Aggregate document scores¶
Problem¶
The pipeline scores every document independently: one row per document, one column per dimension. Many analyses want grouped panels: for example, firm-year panels for corporate-finance research or product-year panels for market studies. You need to (a) map each document to its firm and fiscal year, (b) normalize by document length so long transcripts do not dominate, (c) average across all documents within a firm-year, and (d) merge the resulting panel with external firm covariates (total assets, industry code, returns, whatever your regression calls for).
Solution¶
Build an id_to_firm DataFrame with columns document_id, firm_id, and
time, then call p.firm_year(id_to_firm, method="TFIDF"). The method
normalizes scores to "per 100 tokens," averages within (firm_id, time)

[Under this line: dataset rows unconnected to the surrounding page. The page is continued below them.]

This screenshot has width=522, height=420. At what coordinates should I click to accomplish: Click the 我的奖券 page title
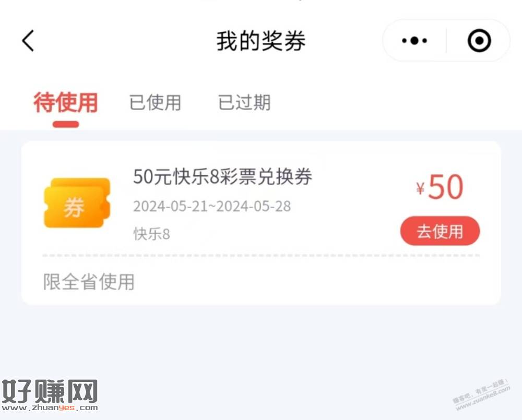pos(261,41)
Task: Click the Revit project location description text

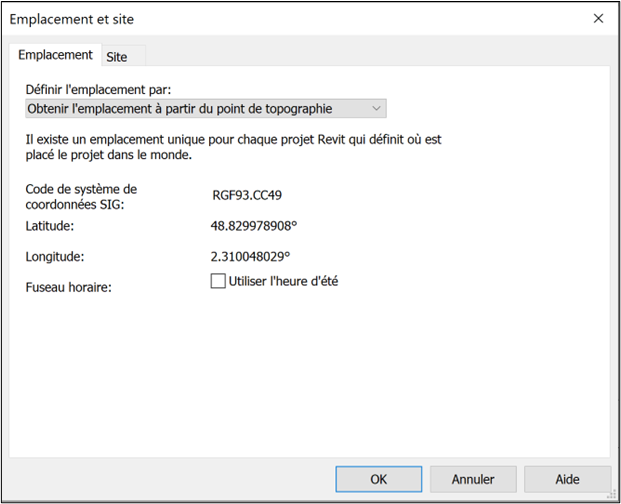Action: 233,148
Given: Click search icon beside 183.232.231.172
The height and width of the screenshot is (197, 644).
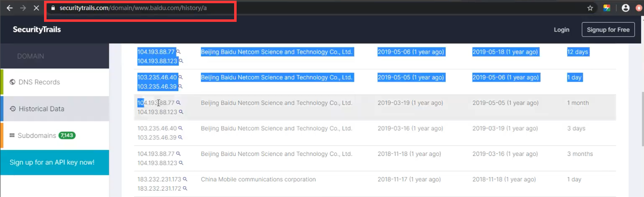Looking at the screenshot, I should pos(185,188).
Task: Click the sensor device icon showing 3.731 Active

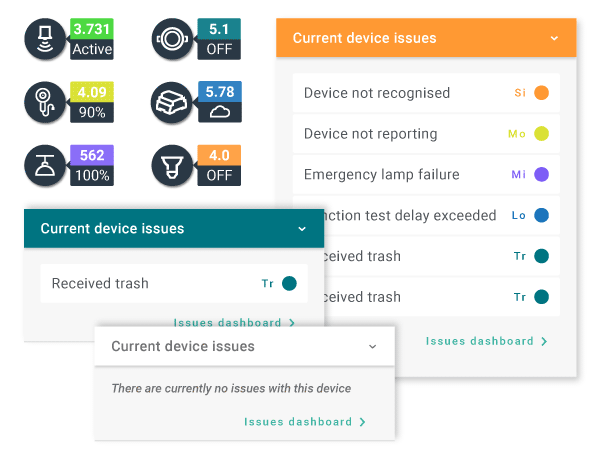Action: coord(45,39)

groups, and returns a sorted panel.
End-to-end example¶
import pandas as pd
from lmsy_w2v_rfs import Pipeline, Config, load_example_seeds
seeds = load_example_seeds("culture_2021")
# 1. Run the pipeline as usual.
p = Pipeline(
texts=transcripts,
doc_ids=transcript_ids, # e.g., ["AAPL_2021Q1", "AAPL_2021Q2", ...]
work_dir="runs/firm_panel",
config=Config(seeds=seeds, preprocessor="corenlp", n_cores=8),
)
p.run(methods=("TFIDF",))
# 2. Build the document-to-firm-year mapping.
id_to_firm = pd.DataFrame({
"document_id": ["AAPL_2021Q1", "AAPL_2021Q2", "AAPL_2021Q3", "AAPL_2021Q4",
"MSFT_2021Q1", "MSFT_2021Q2"],
"firm_id": ["AAPL", "AAPL", "AAPL", "AAPL",
"MSFT", "MSFT"],
"time": [2021, 2021, 2021, 2021,
2021, 2021],
})
# 3. Aggregate.
panel = p.firm_year(id_to_firm, method="TFIDF")
print(panel)
Expected shape: one row per (firm_id, time) combination, with the five
culture dimensions as columns. For the example above, two rows total (AAPL
2021, MSFT 2021), each the mean of the four or two document-level scores.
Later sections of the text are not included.